PROBLEM DETAILS -
Copy every line below where the string "card" is found.

== Segment start ==

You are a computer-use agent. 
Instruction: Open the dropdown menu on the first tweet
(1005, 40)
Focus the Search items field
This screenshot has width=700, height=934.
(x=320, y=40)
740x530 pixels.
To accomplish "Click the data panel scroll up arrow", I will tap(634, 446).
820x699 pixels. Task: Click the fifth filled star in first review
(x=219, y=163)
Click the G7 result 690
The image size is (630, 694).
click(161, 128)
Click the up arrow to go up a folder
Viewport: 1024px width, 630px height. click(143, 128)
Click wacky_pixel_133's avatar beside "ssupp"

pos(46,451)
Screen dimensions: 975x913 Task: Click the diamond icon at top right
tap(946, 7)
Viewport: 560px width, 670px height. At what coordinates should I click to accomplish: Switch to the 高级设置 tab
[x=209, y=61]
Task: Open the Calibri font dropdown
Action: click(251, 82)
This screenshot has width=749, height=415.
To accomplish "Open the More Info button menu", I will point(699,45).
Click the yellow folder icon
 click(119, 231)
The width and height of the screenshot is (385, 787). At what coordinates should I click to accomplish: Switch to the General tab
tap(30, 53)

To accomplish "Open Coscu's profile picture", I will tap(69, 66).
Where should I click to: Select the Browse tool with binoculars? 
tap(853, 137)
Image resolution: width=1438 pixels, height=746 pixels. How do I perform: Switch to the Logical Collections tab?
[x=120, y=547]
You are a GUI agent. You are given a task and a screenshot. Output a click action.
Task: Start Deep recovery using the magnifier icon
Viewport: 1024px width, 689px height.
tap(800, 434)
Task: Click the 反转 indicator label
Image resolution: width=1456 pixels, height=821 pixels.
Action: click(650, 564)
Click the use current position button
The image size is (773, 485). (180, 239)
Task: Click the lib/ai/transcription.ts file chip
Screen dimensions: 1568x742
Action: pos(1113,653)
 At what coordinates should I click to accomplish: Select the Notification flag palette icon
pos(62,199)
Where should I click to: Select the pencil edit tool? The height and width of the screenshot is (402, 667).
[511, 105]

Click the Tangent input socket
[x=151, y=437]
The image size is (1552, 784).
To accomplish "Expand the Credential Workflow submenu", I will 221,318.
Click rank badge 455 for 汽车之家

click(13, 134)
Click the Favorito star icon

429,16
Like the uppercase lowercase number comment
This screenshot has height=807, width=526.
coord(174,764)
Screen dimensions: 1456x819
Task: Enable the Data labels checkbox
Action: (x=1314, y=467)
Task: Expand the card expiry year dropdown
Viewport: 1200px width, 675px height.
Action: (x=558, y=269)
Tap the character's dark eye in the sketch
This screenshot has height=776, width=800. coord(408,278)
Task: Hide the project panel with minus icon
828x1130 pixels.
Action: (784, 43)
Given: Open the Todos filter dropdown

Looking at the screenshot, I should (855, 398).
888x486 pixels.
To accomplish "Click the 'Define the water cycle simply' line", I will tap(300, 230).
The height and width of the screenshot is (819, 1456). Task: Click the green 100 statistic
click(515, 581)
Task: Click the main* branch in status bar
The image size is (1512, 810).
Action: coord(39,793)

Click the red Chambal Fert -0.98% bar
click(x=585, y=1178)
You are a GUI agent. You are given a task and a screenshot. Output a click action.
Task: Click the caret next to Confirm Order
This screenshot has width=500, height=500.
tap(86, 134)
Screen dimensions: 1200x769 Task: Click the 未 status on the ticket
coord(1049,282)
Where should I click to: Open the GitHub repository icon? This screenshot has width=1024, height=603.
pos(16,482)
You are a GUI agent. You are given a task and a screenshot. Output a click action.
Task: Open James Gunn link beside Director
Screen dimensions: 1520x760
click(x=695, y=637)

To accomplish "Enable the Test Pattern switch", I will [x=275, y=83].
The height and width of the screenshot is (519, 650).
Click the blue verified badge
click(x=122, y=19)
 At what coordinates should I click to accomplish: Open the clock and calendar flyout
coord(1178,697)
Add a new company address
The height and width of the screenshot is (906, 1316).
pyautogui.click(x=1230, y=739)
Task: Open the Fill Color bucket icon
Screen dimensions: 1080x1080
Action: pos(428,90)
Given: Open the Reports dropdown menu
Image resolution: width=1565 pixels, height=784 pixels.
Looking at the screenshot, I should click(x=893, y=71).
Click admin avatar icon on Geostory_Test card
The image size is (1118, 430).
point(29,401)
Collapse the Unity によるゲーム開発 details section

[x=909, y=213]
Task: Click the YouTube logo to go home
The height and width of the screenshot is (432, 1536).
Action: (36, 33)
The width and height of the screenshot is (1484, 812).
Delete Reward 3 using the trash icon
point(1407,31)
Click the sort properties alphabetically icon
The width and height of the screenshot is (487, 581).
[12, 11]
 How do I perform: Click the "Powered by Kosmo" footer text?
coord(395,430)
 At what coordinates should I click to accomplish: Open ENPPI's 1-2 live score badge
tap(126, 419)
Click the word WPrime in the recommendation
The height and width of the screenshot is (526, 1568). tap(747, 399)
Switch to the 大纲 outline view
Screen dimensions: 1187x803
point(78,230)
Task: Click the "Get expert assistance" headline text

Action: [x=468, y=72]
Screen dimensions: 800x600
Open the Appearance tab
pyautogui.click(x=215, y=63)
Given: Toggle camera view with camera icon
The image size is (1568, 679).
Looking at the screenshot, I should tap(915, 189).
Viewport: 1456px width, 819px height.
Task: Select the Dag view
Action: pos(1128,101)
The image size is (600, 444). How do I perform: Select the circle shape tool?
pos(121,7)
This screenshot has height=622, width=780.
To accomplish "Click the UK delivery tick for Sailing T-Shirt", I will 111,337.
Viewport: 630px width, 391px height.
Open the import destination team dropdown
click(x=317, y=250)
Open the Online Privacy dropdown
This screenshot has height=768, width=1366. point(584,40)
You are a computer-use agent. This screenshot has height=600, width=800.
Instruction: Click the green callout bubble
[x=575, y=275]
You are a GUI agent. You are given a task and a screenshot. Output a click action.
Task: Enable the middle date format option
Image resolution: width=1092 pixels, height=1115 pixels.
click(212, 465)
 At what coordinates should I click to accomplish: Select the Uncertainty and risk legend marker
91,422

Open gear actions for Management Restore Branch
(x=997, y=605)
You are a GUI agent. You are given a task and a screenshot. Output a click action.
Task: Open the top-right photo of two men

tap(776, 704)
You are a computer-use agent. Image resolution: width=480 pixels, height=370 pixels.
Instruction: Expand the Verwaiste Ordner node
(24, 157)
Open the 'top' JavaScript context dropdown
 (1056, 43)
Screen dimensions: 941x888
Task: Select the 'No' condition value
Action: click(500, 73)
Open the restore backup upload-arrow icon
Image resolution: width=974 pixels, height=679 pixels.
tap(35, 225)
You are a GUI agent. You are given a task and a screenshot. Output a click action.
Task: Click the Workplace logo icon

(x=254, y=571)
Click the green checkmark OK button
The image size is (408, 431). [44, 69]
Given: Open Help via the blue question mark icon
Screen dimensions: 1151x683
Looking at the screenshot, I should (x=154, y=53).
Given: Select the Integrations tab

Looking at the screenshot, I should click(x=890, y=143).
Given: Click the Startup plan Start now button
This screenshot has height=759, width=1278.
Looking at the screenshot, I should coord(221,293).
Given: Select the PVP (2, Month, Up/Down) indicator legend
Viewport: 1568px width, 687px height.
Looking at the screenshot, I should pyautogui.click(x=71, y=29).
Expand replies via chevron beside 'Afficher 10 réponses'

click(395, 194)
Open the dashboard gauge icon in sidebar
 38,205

== Segment end ==

EXERCISE OUTPUT -
Task: Expand the card expiry year dropdown
Click admin avatar icon on Geostory_Test card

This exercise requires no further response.